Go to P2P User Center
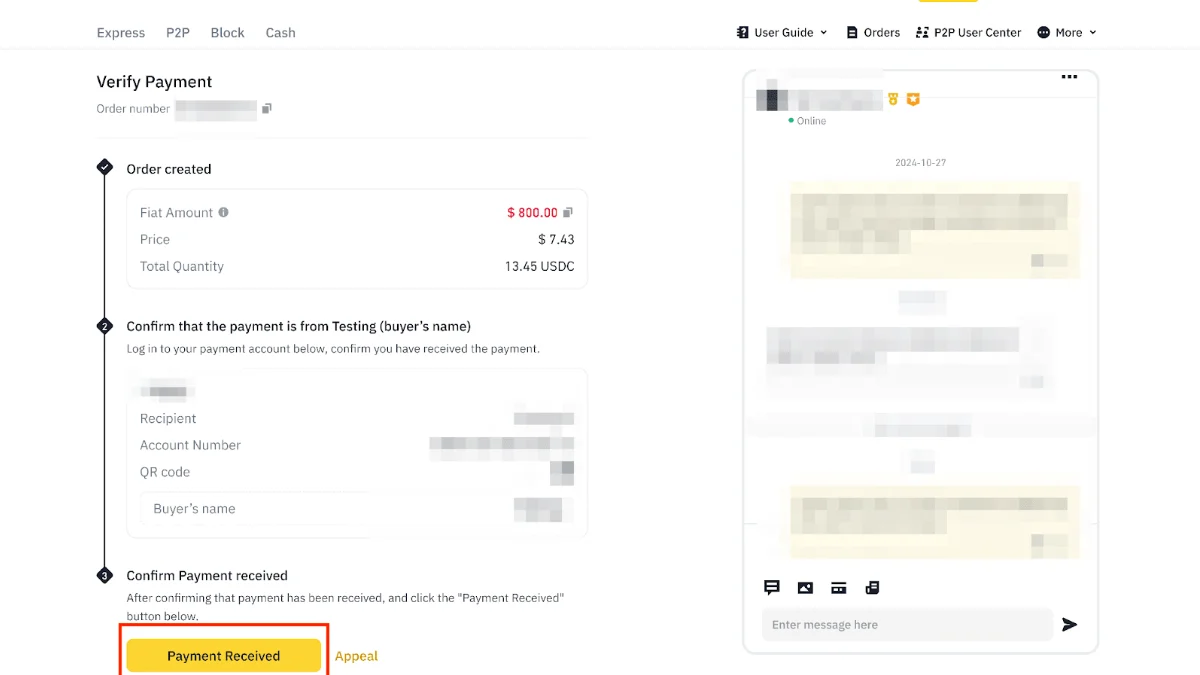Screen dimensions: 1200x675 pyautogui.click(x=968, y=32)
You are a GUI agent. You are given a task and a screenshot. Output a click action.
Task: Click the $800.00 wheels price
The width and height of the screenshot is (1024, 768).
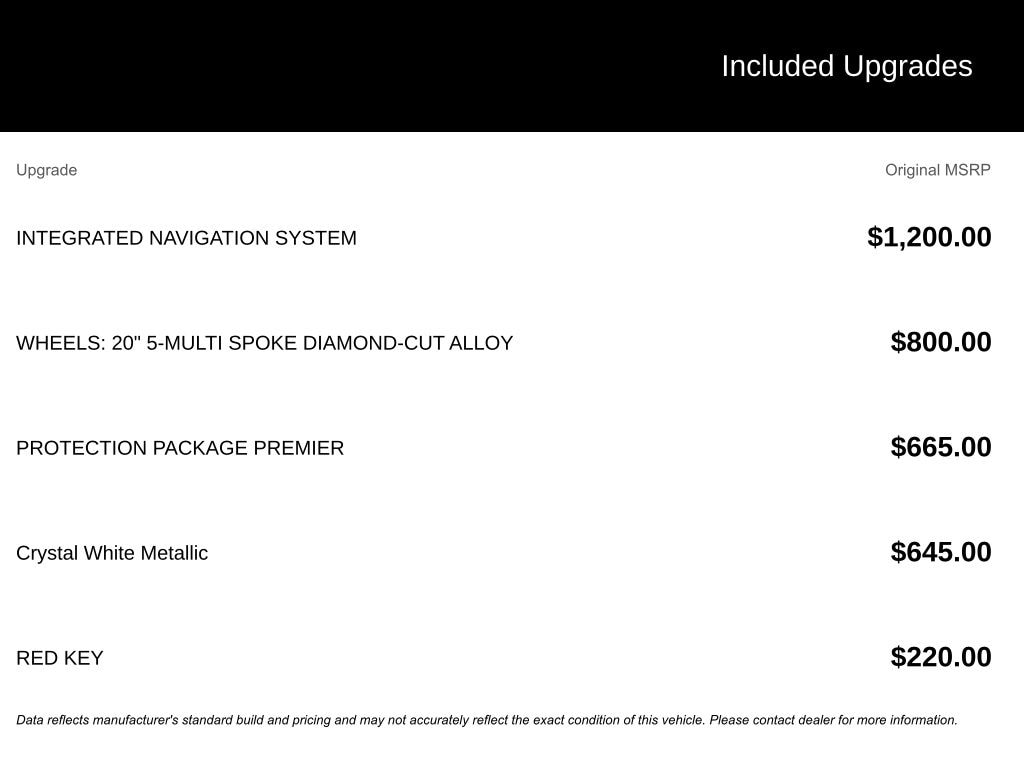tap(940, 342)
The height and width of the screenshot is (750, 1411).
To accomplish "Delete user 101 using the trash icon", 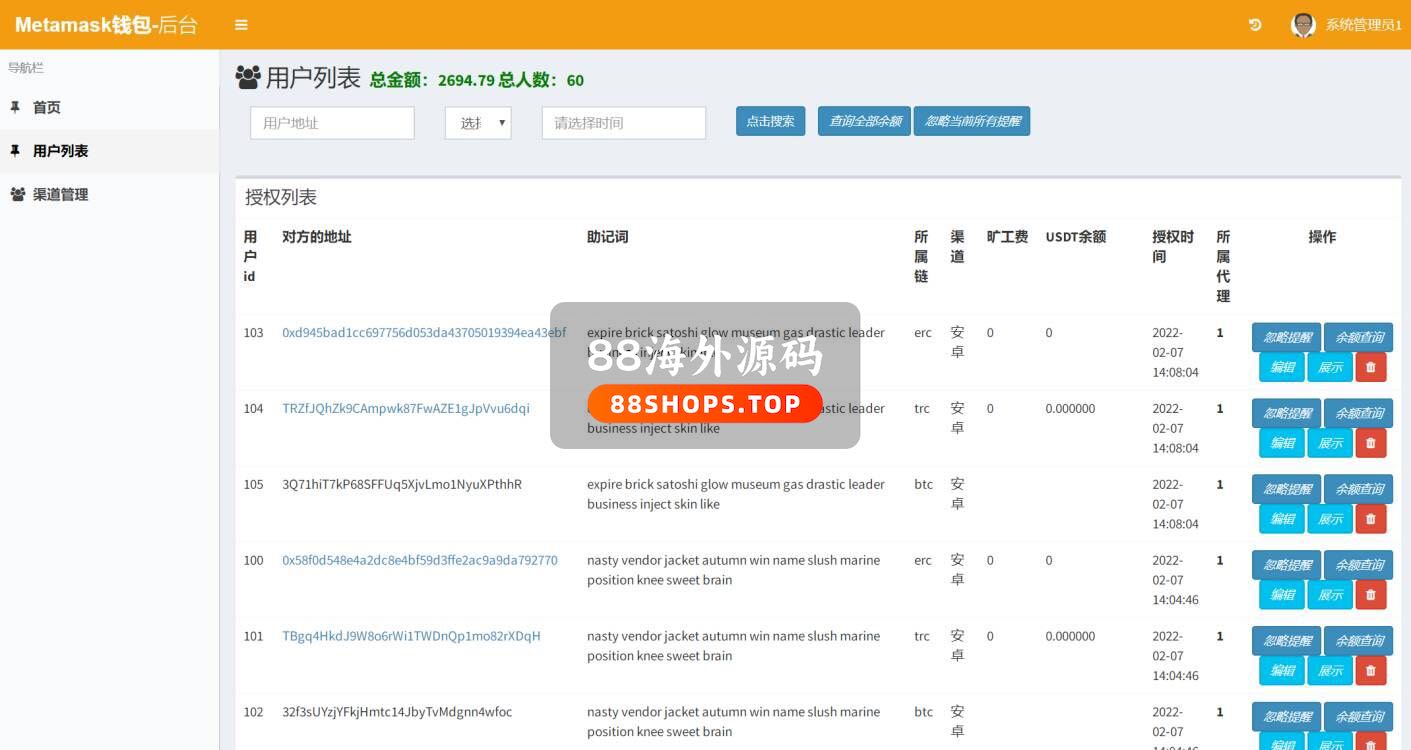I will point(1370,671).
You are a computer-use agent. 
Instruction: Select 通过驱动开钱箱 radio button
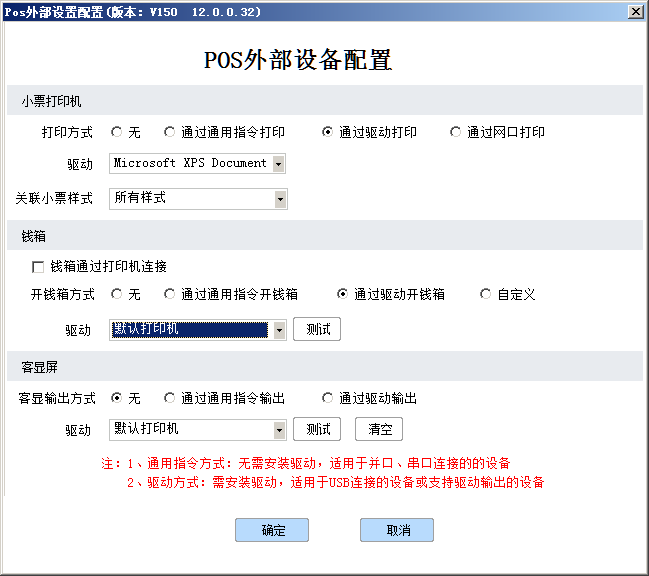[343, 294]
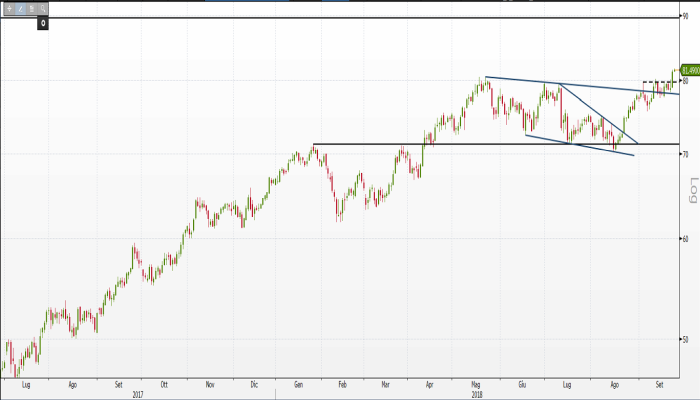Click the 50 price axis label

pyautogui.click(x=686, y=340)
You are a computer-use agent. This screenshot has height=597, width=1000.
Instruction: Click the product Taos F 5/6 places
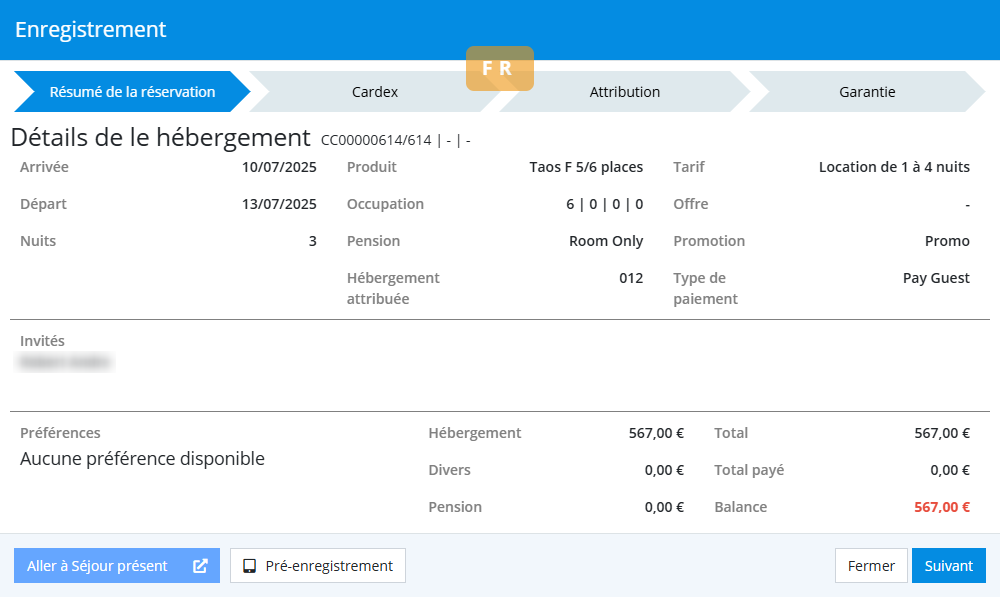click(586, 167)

──────────────────────────────

From the listing above, copy every line where the string "computer" is found.

You are a computer-use agent. 
You are a computer-use agent. This screenshot has height=597, width=1000.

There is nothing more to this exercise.